Pleiotrophin deficiency protects against high-fat diet-induced neuroinflammation: Implications for brain mitochondrial dysfunction and aberrant protein aggregation

Metabolic Syndrome (MetS) is a risk factor for the development of neurodegenerative diseases. Neuroinflammation associated with MetS may contribute significantly to neurodegeneration. Pleiotrophin (PTN) is a neurotrophic factor that modulates neuroinflammation and is a key player in regulating energy metabolism and thermogenesis, suggesting that PTN could be important in the connection between MetS and neuroinflammation. We have now used a high-fat diet (HFD)-induced obesity model in Ptn-/- mice. HFD and Ptn deletion caused alterations in circulating hormones including GIP, leptin and resistin.

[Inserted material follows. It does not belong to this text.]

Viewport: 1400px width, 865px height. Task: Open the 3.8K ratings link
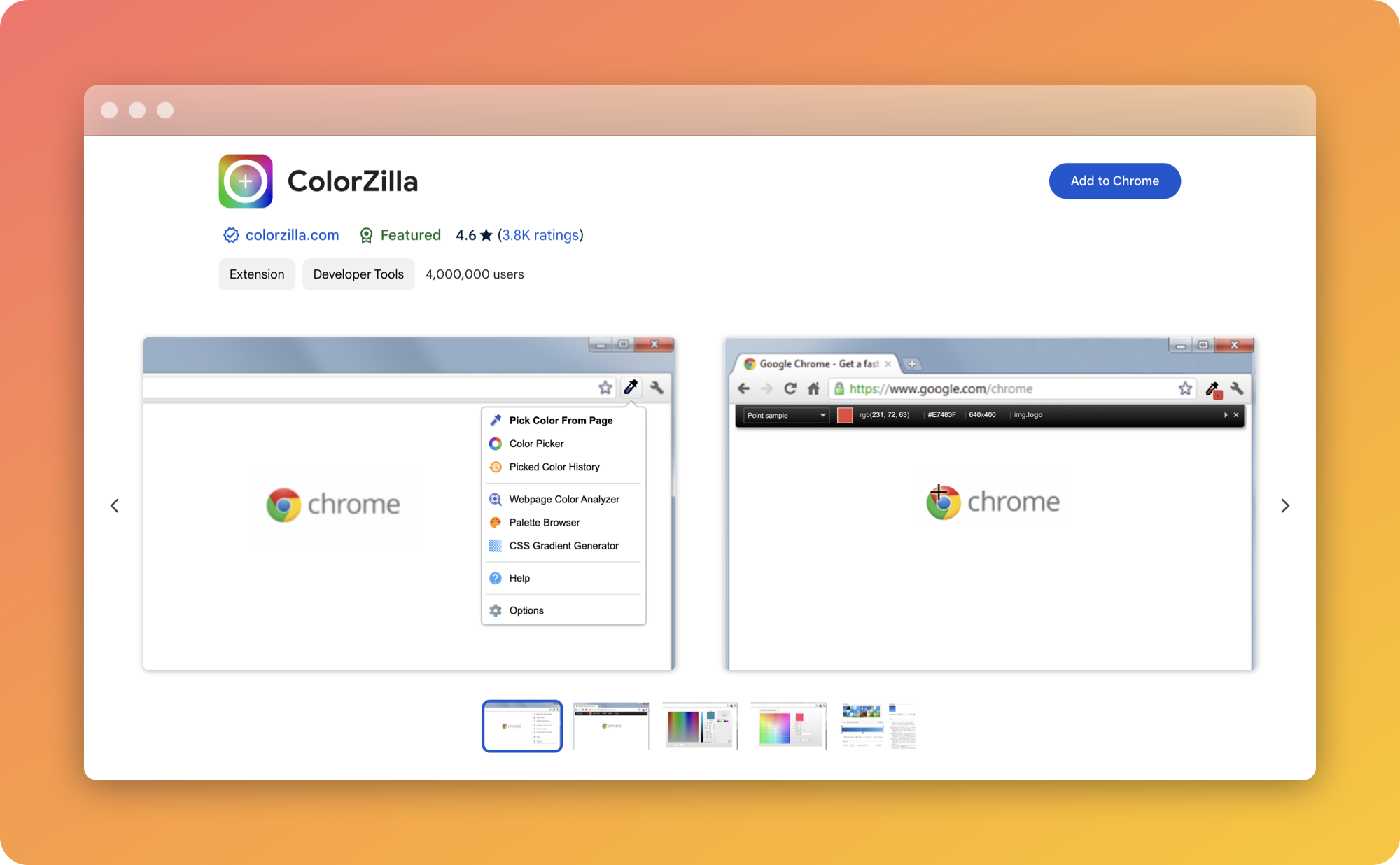(x=540, y=235)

HFD produced in Ptn+/+ mice a neuroinflammatory state as observed in cerebral quantifications of proinflammatory markers, including Il1β, Tnfα and Ccl2. The upregulation of neuroinflammatory markers was prevented in Ptn-/- mice. Changes induced by HFD in genes related to mitochondrial biogenesis and dynamics were less pronounced in the brain of Ptn-/- mice and were accompanied by significant increases in the protein expression of mitochondrial oxidative phosphorylation (OXPHOS) complexes I and IV. HFD-induced changes in genes related to the elimination of protein aggregates were also less pronounced in the brain of Ptn-/- mice. This study provides substantial evidence that Ptn deletion protects against HFD-induced neuroinflammation, mitochondrial dysfunction, and aberrant protein aggregation, prominent features in neurodegenerative diseases.